The rear suspension of the BelAZ-548A (Fig. 99), in contrast to the rear suspension of the BelAZ-540, has four cylinders.
The suspension of the drive axle of the BelAZ-531 tractor (Fig. 100) is similar in design to the front suspension of BelAZ vehicles, however, the rear ends of the lower longitudinal rods are connected to the frame using conical pins. In this regard, the bearing is closed on one side by an oil seal, and on the other side by a cover.

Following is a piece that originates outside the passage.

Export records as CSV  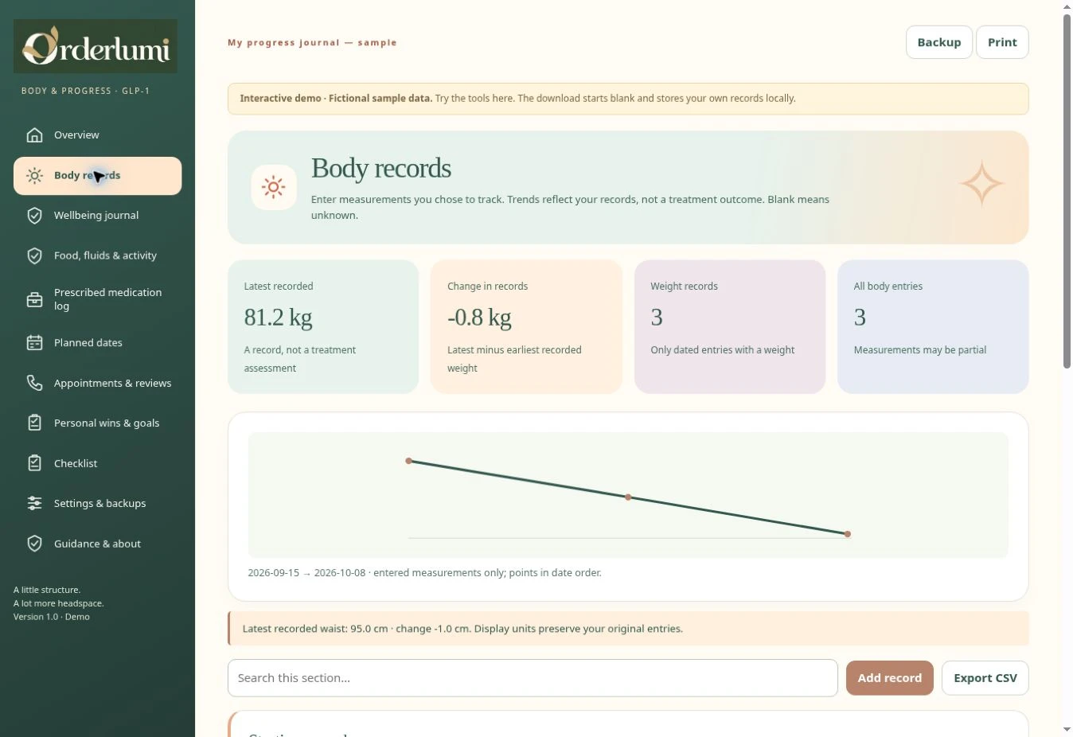point(985,678)
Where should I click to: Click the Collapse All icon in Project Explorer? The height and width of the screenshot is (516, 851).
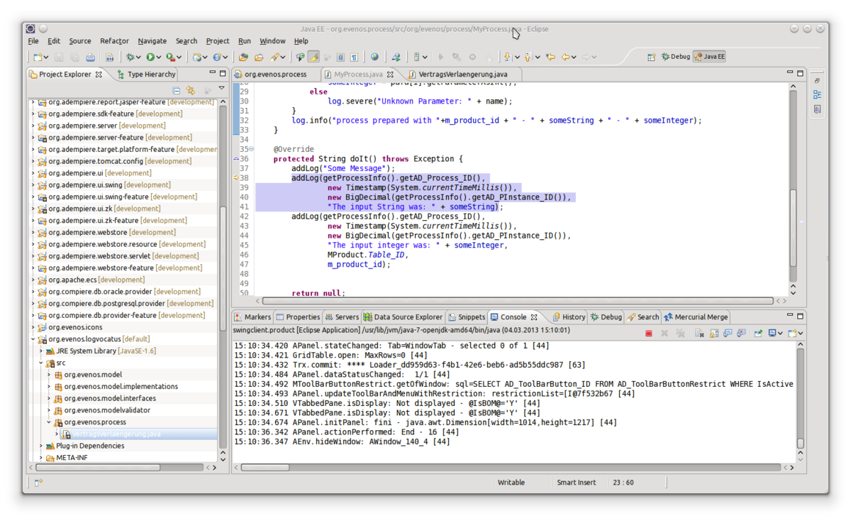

Rice. 98. Rear suspension of BelAZ-540 and BelAZ-540A cars: 1 - car frame; 2 - fork; 3 — rear axle; 4 — suspension cylinder; 5 — rod; 6 - buffer; 7 — lock bolt; 8, 17 and 24 - thrust washers; 9 — oil seal; 10 - spherical bearing; 11 — retaining ring; 12 and 16 - fingers; 13 — oiler; 14 — king pin cover; 15 — spherical hinge; 18 and 20 - sealing rings; 19 — king pin; 21 - nut; 22 - lock nut; 23 — lock washer; 25 — shims
Rice. 99. Rear suspension of the BelAZ-548A car: 1 - rod; 2 - buffer; 3 — rear axle; 4 — suspension cylinder; 5 — rear suspension fork; 6 - car frame
Rice. 100. Suspension of the BelAE-531 tractor-trailer: 1 - transverse rod; 2 — driving axle; 3 — lower longitudinal rod; 4 - frame; 5 — upper longitudinal rod; 6 — suspension cylinder; 7 - oiler; 8 - cover; 9 — spherical bearing; 10 - retaining ring; 11 — oil seal; 12 - finger
The suspension rods of dump trucks and tractor-trailers are identical in design and differ only in length.
All suspension cylinders (Fig. 101) are also identical in design, but the front cylinders of the BelAZ-540 and BelAZ-540A dump trucks are shorter, and the cylinders of the BelAE-531 tractor truck differ in the length of the pump sleeve 38.
The pneumohydraulic suspension cylinder is a piston-type air spring with a built-in hydraulic shock absorber, consisting of a main cylinder 15 and a backpressure cylinder 14, which is a piston with a hollow rod welded to it.
Compressed gas, nitrogen, is charged into cavity A (Fig. 102) above the piston through the charging valve. Oil is filled into the same cavity (the height of the oil layer above the piston is 20 mm), which serves to prevent gas leakage through the movable connection of the piston with the cylinder, as well as to lubricate the working surfaces.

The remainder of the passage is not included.